::: Information supplied :::

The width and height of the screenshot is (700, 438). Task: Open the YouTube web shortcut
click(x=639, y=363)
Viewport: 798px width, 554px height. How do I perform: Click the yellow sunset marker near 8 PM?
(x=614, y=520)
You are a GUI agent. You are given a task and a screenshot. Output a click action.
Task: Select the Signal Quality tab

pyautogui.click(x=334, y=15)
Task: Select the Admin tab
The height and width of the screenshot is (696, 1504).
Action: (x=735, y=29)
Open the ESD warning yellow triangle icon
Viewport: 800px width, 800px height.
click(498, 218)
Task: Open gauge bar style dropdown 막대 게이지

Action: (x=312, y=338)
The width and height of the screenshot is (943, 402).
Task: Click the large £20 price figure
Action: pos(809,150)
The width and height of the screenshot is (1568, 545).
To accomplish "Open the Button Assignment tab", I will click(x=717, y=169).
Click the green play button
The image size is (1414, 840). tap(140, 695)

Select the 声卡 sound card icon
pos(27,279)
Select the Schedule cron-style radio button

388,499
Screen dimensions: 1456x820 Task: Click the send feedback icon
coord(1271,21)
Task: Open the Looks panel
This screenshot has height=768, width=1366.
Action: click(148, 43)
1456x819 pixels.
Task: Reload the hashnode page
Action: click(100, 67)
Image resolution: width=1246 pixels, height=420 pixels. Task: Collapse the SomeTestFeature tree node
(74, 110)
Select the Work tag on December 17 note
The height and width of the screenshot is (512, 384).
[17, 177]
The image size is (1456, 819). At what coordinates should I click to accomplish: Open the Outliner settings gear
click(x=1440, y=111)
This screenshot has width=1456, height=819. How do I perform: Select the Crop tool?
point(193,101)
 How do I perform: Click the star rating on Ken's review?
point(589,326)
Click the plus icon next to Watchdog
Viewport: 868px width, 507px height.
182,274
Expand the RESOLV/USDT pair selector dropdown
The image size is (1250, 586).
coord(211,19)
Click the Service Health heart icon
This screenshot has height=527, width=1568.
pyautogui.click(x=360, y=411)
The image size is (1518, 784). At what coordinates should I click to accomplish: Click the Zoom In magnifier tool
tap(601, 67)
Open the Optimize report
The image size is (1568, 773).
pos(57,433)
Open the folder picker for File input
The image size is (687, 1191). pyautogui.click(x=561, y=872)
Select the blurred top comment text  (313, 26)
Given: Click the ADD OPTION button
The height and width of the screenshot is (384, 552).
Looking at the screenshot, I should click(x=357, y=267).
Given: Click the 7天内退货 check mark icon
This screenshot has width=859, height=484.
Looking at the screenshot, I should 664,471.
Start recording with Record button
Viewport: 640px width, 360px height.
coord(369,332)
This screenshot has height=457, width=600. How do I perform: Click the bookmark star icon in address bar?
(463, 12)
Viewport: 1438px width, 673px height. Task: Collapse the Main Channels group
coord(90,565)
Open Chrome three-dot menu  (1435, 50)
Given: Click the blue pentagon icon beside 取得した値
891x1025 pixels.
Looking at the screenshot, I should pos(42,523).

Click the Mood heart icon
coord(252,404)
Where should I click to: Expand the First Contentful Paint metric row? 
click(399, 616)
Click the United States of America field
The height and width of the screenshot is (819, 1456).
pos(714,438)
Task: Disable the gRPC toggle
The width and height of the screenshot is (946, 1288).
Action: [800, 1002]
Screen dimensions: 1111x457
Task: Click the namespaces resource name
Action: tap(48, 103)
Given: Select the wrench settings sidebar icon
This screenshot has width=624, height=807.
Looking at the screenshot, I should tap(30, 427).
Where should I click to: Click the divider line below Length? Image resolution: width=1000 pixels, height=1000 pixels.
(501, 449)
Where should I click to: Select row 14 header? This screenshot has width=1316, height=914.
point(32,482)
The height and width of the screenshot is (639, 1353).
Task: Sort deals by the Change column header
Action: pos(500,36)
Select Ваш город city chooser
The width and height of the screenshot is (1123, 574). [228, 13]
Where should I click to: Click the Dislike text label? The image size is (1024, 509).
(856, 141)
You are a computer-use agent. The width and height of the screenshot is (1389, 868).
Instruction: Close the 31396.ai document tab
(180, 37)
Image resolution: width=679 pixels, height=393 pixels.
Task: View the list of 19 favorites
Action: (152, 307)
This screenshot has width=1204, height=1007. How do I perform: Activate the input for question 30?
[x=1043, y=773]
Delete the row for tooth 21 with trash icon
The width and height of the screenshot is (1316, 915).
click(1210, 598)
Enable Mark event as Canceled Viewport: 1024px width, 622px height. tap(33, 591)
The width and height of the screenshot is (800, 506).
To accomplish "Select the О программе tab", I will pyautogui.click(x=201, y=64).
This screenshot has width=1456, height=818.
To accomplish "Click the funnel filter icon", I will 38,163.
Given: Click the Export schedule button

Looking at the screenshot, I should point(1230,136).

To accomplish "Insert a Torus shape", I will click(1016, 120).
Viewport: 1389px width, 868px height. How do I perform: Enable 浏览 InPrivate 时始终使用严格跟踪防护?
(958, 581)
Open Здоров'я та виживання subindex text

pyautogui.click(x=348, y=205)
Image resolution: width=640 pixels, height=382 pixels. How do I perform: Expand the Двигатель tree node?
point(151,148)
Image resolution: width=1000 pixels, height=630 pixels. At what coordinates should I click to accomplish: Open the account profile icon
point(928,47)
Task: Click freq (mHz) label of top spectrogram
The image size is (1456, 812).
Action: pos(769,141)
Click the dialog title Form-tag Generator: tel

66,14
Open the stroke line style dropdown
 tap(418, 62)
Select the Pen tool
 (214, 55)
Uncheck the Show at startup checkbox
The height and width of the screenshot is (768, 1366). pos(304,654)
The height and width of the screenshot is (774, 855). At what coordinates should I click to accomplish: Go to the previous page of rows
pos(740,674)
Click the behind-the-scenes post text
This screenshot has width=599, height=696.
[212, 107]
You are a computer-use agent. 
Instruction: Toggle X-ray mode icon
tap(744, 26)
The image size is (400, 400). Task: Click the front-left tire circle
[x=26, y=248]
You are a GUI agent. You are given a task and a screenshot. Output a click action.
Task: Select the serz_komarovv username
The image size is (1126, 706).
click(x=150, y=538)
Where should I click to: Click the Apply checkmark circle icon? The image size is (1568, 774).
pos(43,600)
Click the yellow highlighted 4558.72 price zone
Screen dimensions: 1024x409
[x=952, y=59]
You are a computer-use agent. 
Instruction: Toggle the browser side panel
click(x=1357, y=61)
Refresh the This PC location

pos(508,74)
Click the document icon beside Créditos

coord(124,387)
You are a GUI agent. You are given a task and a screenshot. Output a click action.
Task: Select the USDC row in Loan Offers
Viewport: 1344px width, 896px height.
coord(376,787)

:::

- What the task asks
Turn every line of the material above into a JSON list of strings, one string per line, leaving out blank lines.

- Result of the exercise
[
  "The width and height of the screenshot is (700, 438). Task: Open the YouTube web shortcut",
  "click(x=639, y=363)",
  "Viewport: 798px width, 554px height. How do I perform: Click the yellow sunset marker near 8 PM?",
  "(x=614, y=520)",
  "You are a GUI agent. You are given a task and a screenshot. Output a click action.",
  "Task: Select the Signal Quality tab",
  "pyautogui.click(x=334, y=15)",
  "Task: Select the Admin tab",
  "The height and width of the screenshot is (696, 1504).",
  "Action: (x=735, y=29)",
  "Open the ESD warning yellow triangle icon",
  "Viewport: 800px width, 800px height.",
  "click(498, 218)",
  "Task: Open gauge bar style dropdown 막대 게이지",
  "Action: (x=312, y=338)",
  "The width and height of the screenshot is (943, 402).",
  "Task: Click the large £20 price figure",
  "Action: pos(809,150)",
  "The width and height of the screenshot is (1568, 545).",
  "To accomplish \"Open the Button Assignment tab\", I will click(x=717, y=169).",
  "Click the green play button",
  "The image size is (1414, 840). tap(140, 695)",
  "Select the 声卡 sound card icon",
  "pos(27,279)",
  "Select the Schedule cron-style radio button",
  "388,499",
  "Screen dimensions: 1456x820 Task: Click the send feedback icon",
  "coord(1271,21)",
  "Task: Open the Looks panel",
  "This screenshot has height=768, width=1366.",
  "Action: click(148, 43)",
  "1456x819 pixels.",
  "Task: Reload the hashnode page",
  "Action: click(100, 67)",
  "Image resolution: width=1246 pixels, height=420 pixels. Task: Collapse the SomeTestFeature tree node",
  "(74, 110)",
  "Select the Work tag on December 17 note",
  "The height and width of the screenshot is (512, 384).",
  "[17, 177]",
  "The image size is (1456, 819). At what coordinates should I click to accomplish: Open the Outliner settings gear",
  "click(x=1440, y=111)",
  "This screenshot has width=1456, height=819. How do I perform: Select the Crop tool?",
  "point(193,101)",
  " How do I perform: Click the star rating on Ken's review?",
  "point(589,326)",
  "Click the plus icon next to Watchdog",
  "Viewport: 868px width, 507px height.",
  "182,274",
  "Expand the RESOLV/USDT pair selector dropdown",
  "The image size is (1250, 586).",
  "coord(211,19)",
  "Click the Service Health heart icon",
  "This screenshot has height=527, width=1568.",
  "pyautogui.click(x=360, y=411)",
  "The image size is (1518, 784). At what coordinates should I click to accomplish: Click the Zoom In magnifier tool",
  "tap(601, 67)",
  "Open the Optimize report",
  "The image size is (1568, 773).",
  "pos(57,433)",
  "Open the folder picker for File input",
  "The image size is (687, 1191). pyautogui.click(x=561, y=872)",
  "Select the blurred top comment text  (313, 26)",
  "Given: Click the ADD OPTION button",
  "The height and width of the screenshot is (384, 552).",
  "Looking at the screenshot, I should click(x=357, y=267).",
  "Given: Click the 7天内退货 check mark icon",
  "This screenshot has width=859, height=484.",
  "Looking at the screenshot, I should 664,471.",
  "Start recording with Record button",
  "Viewport: 640px width, 360px height.",
  "coord(369,332)",
  "This screenshot has height=457, width=600. How do I perform: Click the bookmark star icon in address bar?",
  "(463, 12)",
  "Viewport: 1438px width, 673px height. Task: Collapse the Main Channels group",
  "coord(90,565)",
  "Open Chrome three-dot menu  (1435, 50)",
  "Given: Click the blue pentagon icon beside 取得した値",
  "891x1025 pixels.",
  "Looking at the screenshot, I should pos(42,523).",
  "Click the Mood heart icon",
  "coord(252,404)",
  "Where should I click to: Expand the First Contentful Paint metric row? ",
  "click(399, 616)",
  "Click the United States of America field",
  "The height and width of the screenshot is (819, 1456).",
  "pos(714,438)",
  "Task: Disable the gRPC toggle",
  "The width and height of the screenshot is (946, 1288).",
  "Action: [800, 1002]",
  "Screen dimensions: 1111x457",
  "Task: Click the namespaces resource name",
  "Action: tap(48, 103)",
  "Given: Select the wrench settings sidebar icon",
  "This screenshot has width=624, height=807.",
  "Looking at the screenshot, I should tap(30, 427).",
  "Where should I click to: Click the divider line below Length? Image resolution: width=1000 pixels, height=1000 pixels.",
  "(501, 449)",
  "Where should I click to: Select row 14 header? This screenshot has width=1316, height=914.",
  "point(32,482)",
  "The height and width of the screenshot is (639, 1353).",
  "Task: Sort deals by the Change column header",
  "Action: pos(500,36)",
  "Select Ваш город city chooser",
  "The width and height of the screenshot is (1123, 574). [228, 13]",
  "Where should I click to: Click the Dislike text label? The image size is (1024, 509).",
  "(856, 141)",
  "You are a computer-use agent. The width and height of the screenshot is (1389, 868).",
  "Instruction: Close the 31396.ai document tab",
  "(180, 37)",
  "Image resolution: width=679 pixels, height=393 pixels.",
  "Task: View the list of 19 favorites",
  "Action: (152, 307)",
  "This screenshot has width=1204, height=1007. How do I perform: Activate the input for question 30?",
  "[x=1043, y=773]",
  "Delete the row for tooth 21 with trash icon",
  "The width and height of the screenshot is (1316, 915).",
  "click(1210, 598)",
  "Enable Mark event as Canceled Viewport: 1024px width, 622px height. tap(33, 591)",
  "The width and height of the screenshot is (800, 506).",
  "To accomplish \"Select the О программе tab\", I will pyautogui.click(x=201, y=64).",
  "This screenshot has width=1456, height=818.",
  "To accomplish \"Click the funnel filter icon\", I will 38,163.",
  "Given: Click the Export schedule button",
  "Looking at the screenshot, I should point(1230,136).",
  "To accomplish \"Insert a Torus shape\", I will click(1016, 120).",
  "Viewport: 1389px width, 868px height. How do I perform: Enable 浏览 InPrivate 时始终使用严格跟踪防护?",
  "(958, 581)",
  "Open Здоров'я та виживання subindex text",
  "pyautogui.click(x=348, y=205)",
  "Image resolution: width=640 pixels, height=382 pixels. How do I perform: Expand the Двигатель tree node?",
  "point(151,148)",
  "Image resolution: width=1000 pixels, height=630 pixels. At what coordinates should I click to accomplish: Open the account profile icon",
  "point(928,47)",
  "Task: Click freq (mHz) label of top spectrogram",
  "The image size is (1456, 812).",
  "Action: pos(769,141)",
  "Click the dialog title Form-tag Generator: tel",
  "66,14",
  "Open the stroke line style dropdown",
  " tap(418, 62)",
  "Select the Pen tool",
  " (214, 55)",
  "Uncheck the Show at startup checkbox",
  "The height and width of the screenshot is (768, 1366). pos(304,654)",
  "The height and width of the screenshot is (774, 855). At what coordinates should I click to accomplish: Go to the previous page of rows",
  "pos(740,674)",
  "Click the behind-the-scenes post text",
  "This screenshot has width=599, height=696.",
  "[212, 107]",
  "You are a computer-use agent. ",
  "Instruction: Toggle X-ray mode icon",
  "tap(744, 26)",
  "The image size is (400, 400). Task: Click the front-left tire circle",
  "[x=26, y=248]",
  "You are a GUI agent. You are given a task and a screenshot. Output a click action.",
  "Task: Select the serz_komarovv username",
  "The image size is (1126, 706).",
  "click(x=150, y=538)",
  "Where should I click to: Click the Apply checkmark circle icon? The image size is (1568, 774).",
  "pos(43,600)",
  "Click the yellow highlighted 4558.72 price zone",
  "Screen dimensions: 1024x409",
  "[x=952, y=59]",
  "You are a computer-use agent. ",
  "Instruction: Toggle the browser side panel",
  "click(x=1357, y=61)",
  "Refresh the This PC location",
  "pos(508,74)",
  "Click the document icon beside Créditos",
  "coord(124,387)",
  "You are a GUI agent. You are given a task and a screenshot. Output a click action.",
  "Task: Select the USDC row in Loan Offers",
  "Viewport: 1344px width, 896px height.",
  "coord(376,787)"
]